_Task to complete_:
Output the lines from the one containing "Task: Open the String type dropdown" through the end of the items as a numbered list, skipping blank lines and leaving out the pictures.

_Records for the task_:
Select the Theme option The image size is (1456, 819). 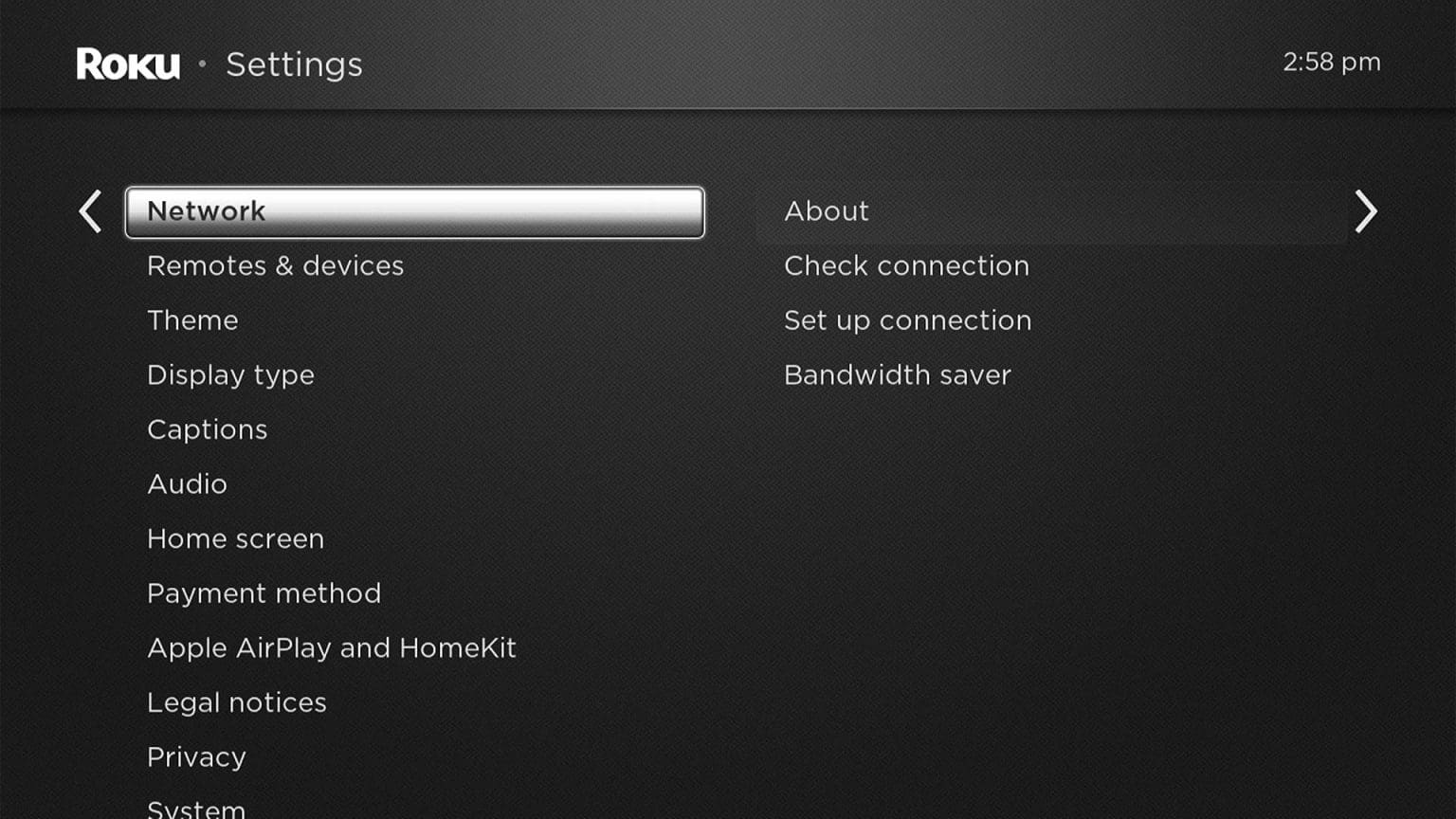point(192,319)
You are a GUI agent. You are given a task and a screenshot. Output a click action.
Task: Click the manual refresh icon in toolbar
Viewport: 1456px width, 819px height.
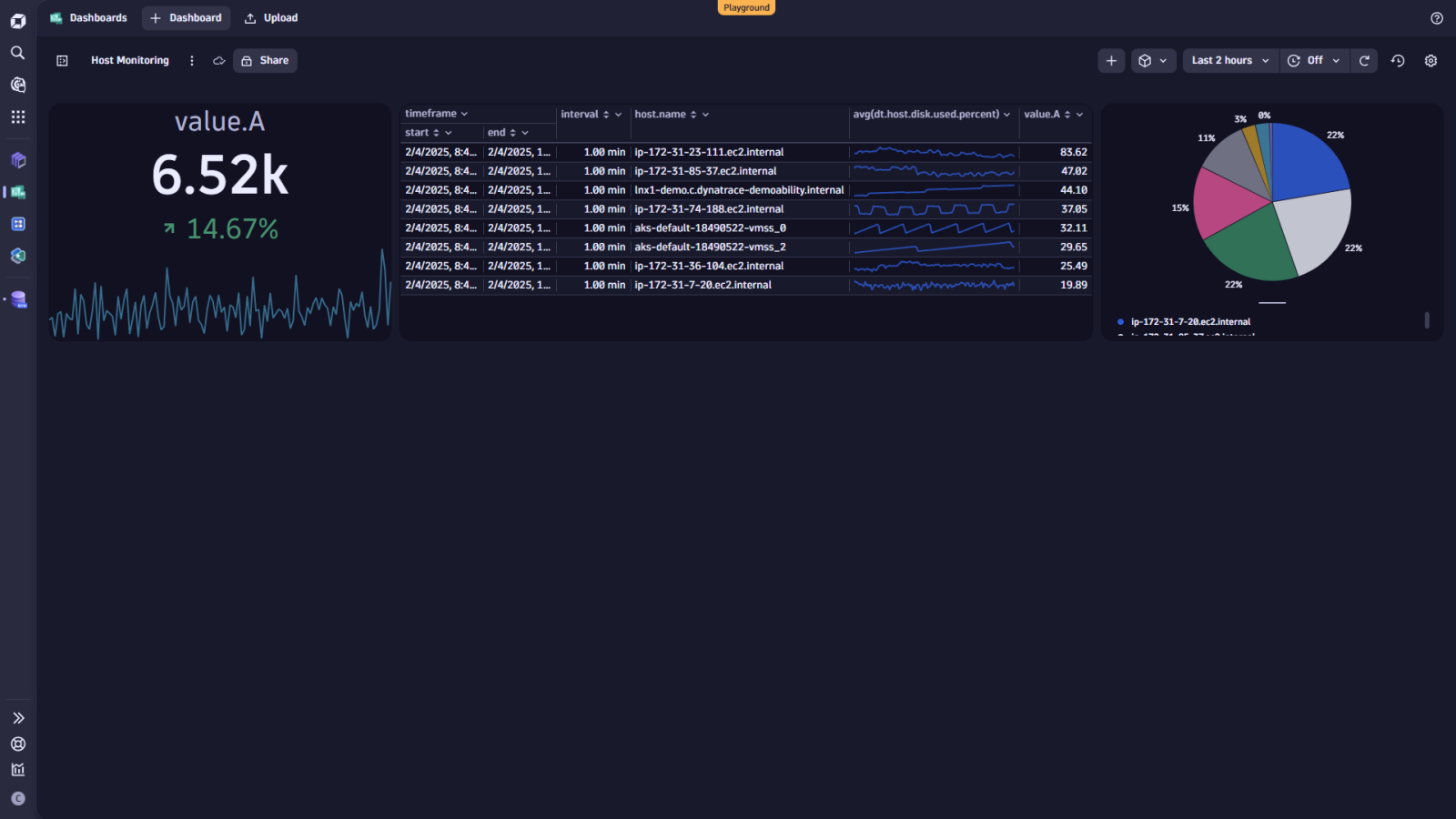point(1364,60)
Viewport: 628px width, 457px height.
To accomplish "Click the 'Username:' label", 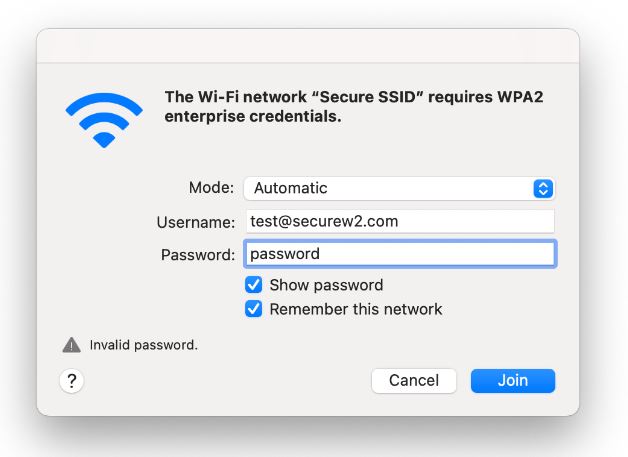I will [x=195, y=221].
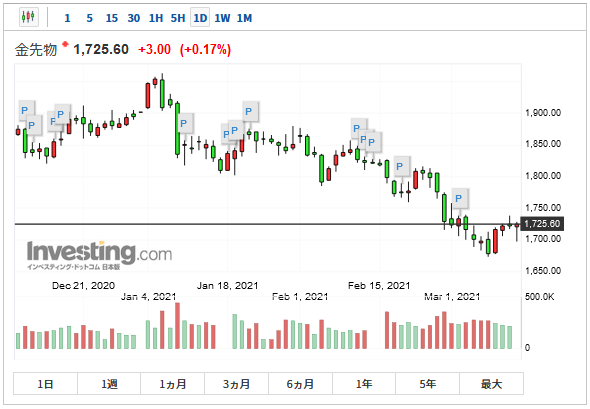The height and width of the screenshot is (409, 590).
Task: Click the P marker near Mar 1, 2021
Action: (x=460, y=198)
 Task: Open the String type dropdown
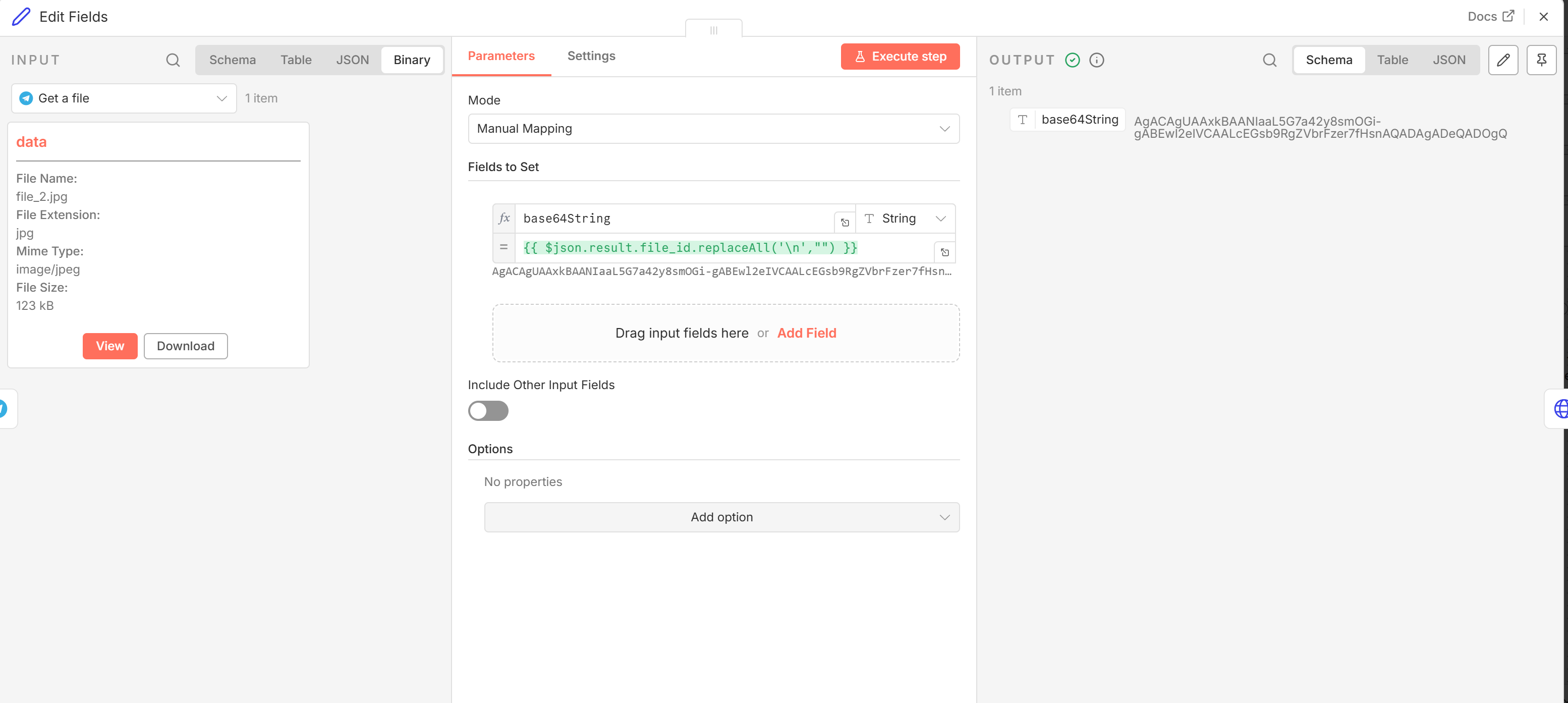click(905, 219)
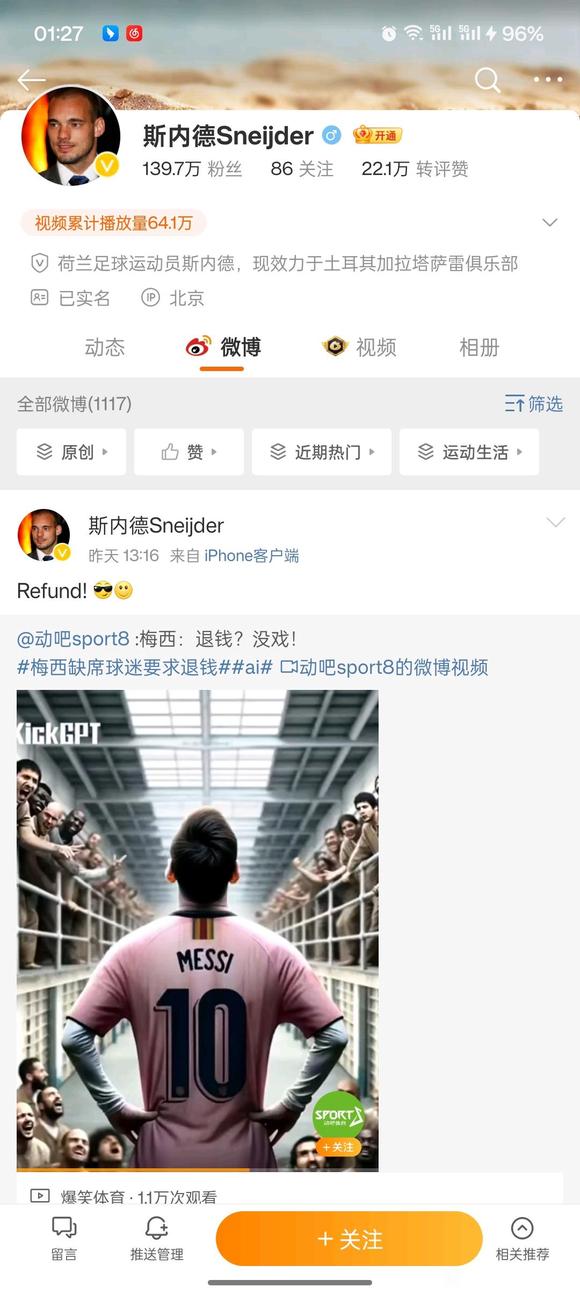Tap the crown 开通 VIP badge
Viewport: 580px width, 1295px height.
(377, 135)
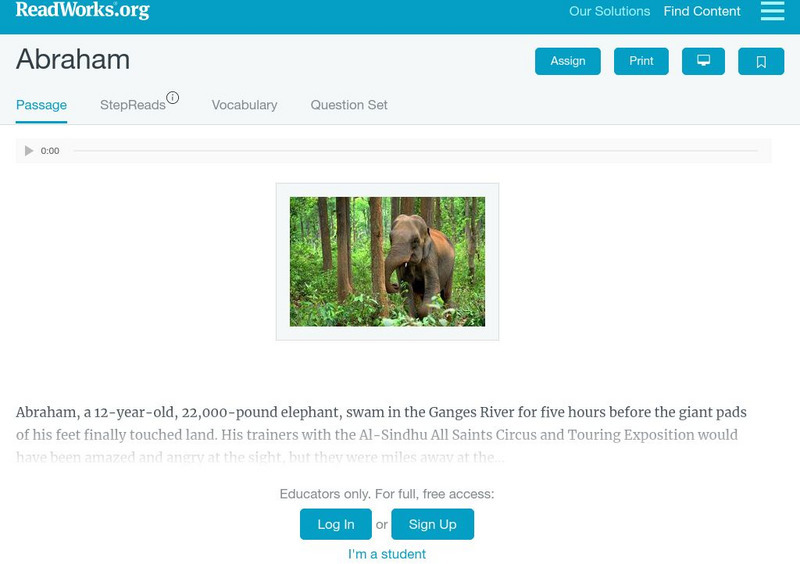Switch to the Passage tab
The image size is (800, 564).
coord(41,105)
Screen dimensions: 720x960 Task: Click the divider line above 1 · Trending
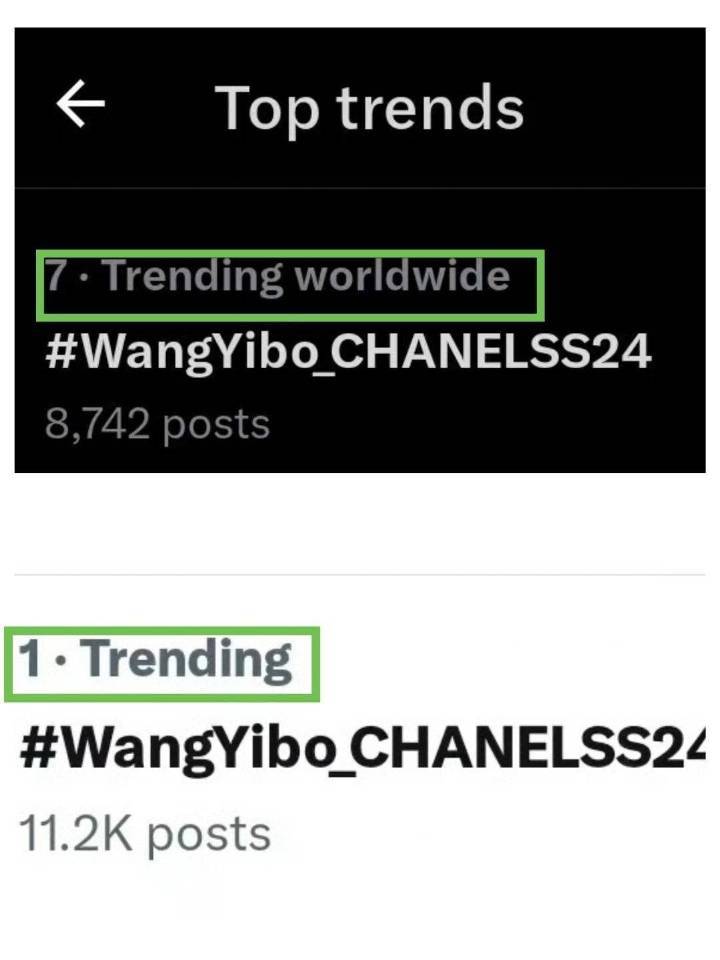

_The solution_:
1.  Task: Open the String type dropdown
2. click(905, 219)
3. Tap the crown 开通 VIP badge
4. Viewport: 580px width, 1295px height.
5. (377, 135)
6. Switch to the Passage tab
7. The image size is (800, 564).
8. coord(41,105)
9. Screen dimensions: 720x960 Task: Click the divider line above 1 · Trending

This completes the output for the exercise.